= Nosu =

District in the Mamasa Regency, West Sulawesi, Indonesia

Nosu is a district in the Mamasa Regency, West Sulawesi, Indonesia. It comprises seven villages and is situated in the highlands of Mamasa, the only inland regency in the province. As of the 2010 Indonesian census, the district had a total population of 4,276 people. Stunting is a significant health concern in the region, leading the West Sulawesi Provincial Health Office, in collaboration with Bank Indonesia, to conduct a public health outreach program in 2024.

==Geography and location==
Nosu is located in the Mamasa Regency, West Sulawesi, Indonesia. The district has seven villages (known as desa and kelurahan): Batupapan, Masewwe, Minanga, Minanga Timur, Nosu, Parinding, Siwi. Nosu is situated in the highlands of Mamasa, which is the only inland regency in West Sulawesi and is known for its mountainous terrain. The region is characterized by valleys, jungles, and rivers.

==Demographics==
According to the 2010 Indonesian census, conducted by Statistics Indonesia, the district Nosu had a total population of 4,276 people. The district covers an area of 113.4 square kilometers, resulting in a population density of approximately 37.71 people per square kilometer.
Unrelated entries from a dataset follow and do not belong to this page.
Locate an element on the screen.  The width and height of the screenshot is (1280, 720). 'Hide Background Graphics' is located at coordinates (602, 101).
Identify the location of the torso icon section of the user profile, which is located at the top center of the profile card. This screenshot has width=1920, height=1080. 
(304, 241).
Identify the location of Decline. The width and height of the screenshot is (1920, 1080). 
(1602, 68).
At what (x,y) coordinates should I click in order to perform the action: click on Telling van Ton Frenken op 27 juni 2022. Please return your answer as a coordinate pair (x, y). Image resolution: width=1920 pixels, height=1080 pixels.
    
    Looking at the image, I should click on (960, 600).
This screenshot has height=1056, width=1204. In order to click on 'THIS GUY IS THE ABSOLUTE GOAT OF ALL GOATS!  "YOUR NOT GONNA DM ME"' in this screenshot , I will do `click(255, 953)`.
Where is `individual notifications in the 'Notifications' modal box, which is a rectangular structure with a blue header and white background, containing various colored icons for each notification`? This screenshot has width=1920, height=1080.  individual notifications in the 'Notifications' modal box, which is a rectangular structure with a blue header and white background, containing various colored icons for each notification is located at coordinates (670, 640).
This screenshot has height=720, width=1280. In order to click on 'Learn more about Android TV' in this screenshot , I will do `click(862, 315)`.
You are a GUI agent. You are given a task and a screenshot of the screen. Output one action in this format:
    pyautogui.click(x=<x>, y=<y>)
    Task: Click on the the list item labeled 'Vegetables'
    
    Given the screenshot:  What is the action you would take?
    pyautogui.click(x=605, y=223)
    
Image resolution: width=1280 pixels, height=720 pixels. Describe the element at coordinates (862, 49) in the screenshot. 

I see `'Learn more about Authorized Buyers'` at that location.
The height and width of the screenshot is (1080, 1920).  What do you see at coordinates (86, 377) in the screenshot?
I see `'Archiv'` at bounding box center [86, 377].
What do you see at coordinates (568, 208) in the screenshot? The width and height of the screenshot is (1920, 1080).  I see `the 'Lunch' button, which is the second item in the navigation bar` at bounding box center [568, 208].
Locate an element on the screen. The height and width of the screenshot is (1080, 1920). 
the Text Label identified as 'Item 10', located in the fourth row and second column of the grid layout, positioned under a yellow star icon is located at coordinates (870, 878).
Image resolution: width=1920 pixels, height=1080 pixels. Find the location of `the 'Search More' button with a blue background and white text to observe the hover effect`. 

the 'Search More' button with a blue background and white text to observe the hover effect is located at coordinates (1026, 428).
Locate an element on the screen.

At the time of the 2010 census, the entire population of Nosu was classified as rural, with no urban settlements recorded within the district boundaries. Population and area figures were based on the district boundaries as defined in 2010, and the area calculation is derived from geospatial data compiled by the national statistics agency.

==Health==
In August 2024, the West Sulawesi Provincial Health Office, in collaboration with Bank Indonesia, held a public health outreach program in the Nosu district focused on stunting prevention and basic medical services. The event included educational sessions attended by around 100 residents and aimed to raise awareness about stunting, a significant health concern in the region.

As part of the program, a mass circumcision service was provided for 102 boys aged 10 to 16 from remote areas of Nosu. The initiative was well received by the local community and highlighted the importance of cross-sector cooperation in improving healthcare access and addressing public health challenges in underserved districts.